I vividly remember the first ghost story I was told – it is a classic from the 80’s – Young lovers in their car drive into the woods. During the evening a thick mist descends, and the radio reports the recent escape of a brutal manic from an asylum in the local area. At one point the boyfriend has to leave the car, he insists his young lady opens the car door only when he knocks on the roof three times. Much later and with the woman in a state of high anxiety she is relieved to hear a knock on the roof and is about to open the door when the knock continues, well past three consecutive times, the knocking carries on all night and all through the night she remains huddled in terror within the automobile. Until finally, daylight arrives, the women gathers her courage and exits the vehicle…to find the severed head of her beau bouncing atop the car, suspended by a rope of intestines hung from a tree above.
Hardly a subtle psychological thriller but I remember the shiver it gave me and the way it stayed with me long after the tale was told. I have enjoyed ghost stories ever since.
So when Kate at Torre Abbey asked if Taleblazers wanted to put on a guided tour of the Abbey, focusing on the more spooky and supernatural stories that have grown up around the site we jumped at the chance and “The Terrible Tales of Torre Abbey” was born (Cue flash of lightning and roll of thunder).
The remit: A 45 minute tour around the site for 2 nights tours, 3 tours per night, spooky but family friendly.
Kate and Matt provided me with a whole heap of information including accounts of ghostly goings on stretching back through the Abbey’s 800-year history. There were regular sightings of apparitions, reports of poltergeist activity, horrible tales from the past and a few observations and feelings claimed to have been experienced by psychics on the occasions where they were allowed to survey the site.
A lot of the information was very useful, I immediately saw potential in several of the accounts and fables but I found the psychic stuff left me cold – It might come as something of a surprise to hear that I am a sceptic…I don’t really believe in an afterlife, an immortal soul or the notion that the dead can communicate with the living. However, I am fascinated by the paranormal and further to that I enjoy stories, folk tales and mythology from all around the world – many of these things require you to suspend your disbelief and just roll with it for the sake of the story, something I am more than happy to do.

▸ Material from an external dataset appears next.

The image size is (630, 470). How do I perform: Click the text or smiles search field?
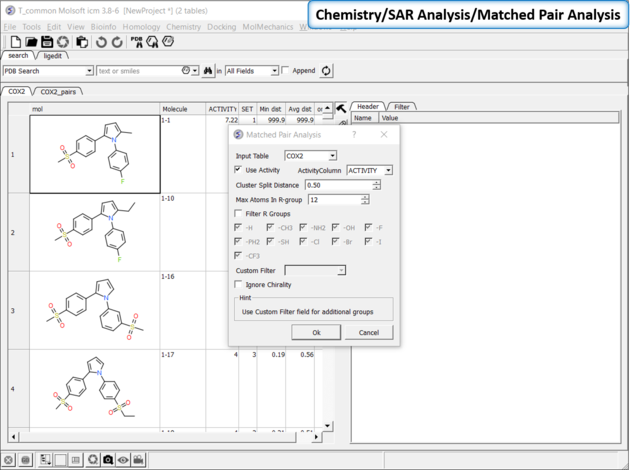(x=138, y=71)
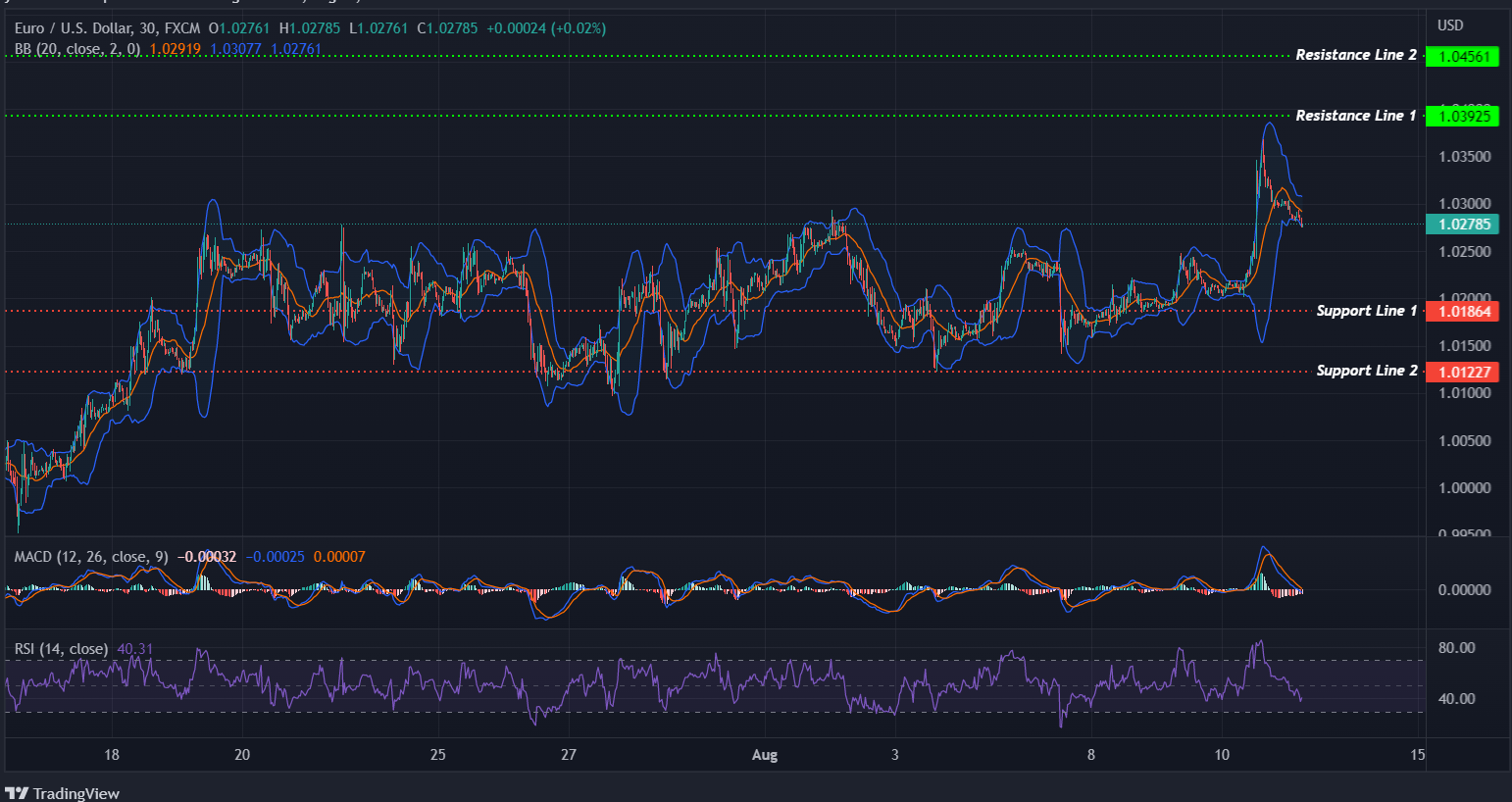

I decided I wanted to include as much as I could that would complement the activities we already do with the fine folks at Torre Abbey, so I made sure I wrote sections that covered the Spanish Armada of 1558 and the Siege of the Abbey in 1351 – the two workshops we currently have available running at the site – and linked those into the ghost sightings. There was a wonderfully grisly tale of a fellow called William Anning who had his leg amputated in the Cary dining room, some various other reports of ethereal figures and I ended the tour in the Undercroft with a straight up Ghost Story that I wrote many years ago called “Blood and Gold” It has no basis in fact nor does it contain anything remotely historically accurate but it’s a great yarn in my opinion and well tested as I have been telling it for more than 15 years.
I heartily enjoyed the two nights and the event bought in some lovely people (many who dressed up for extra spookiness) – we have some email addresses and hope to send out a little questionnaire later this month, all in all a great success, many thanks to the Torre Abbey crew and everyone who attended – I hope we can do it again next year, bigger and even scarier.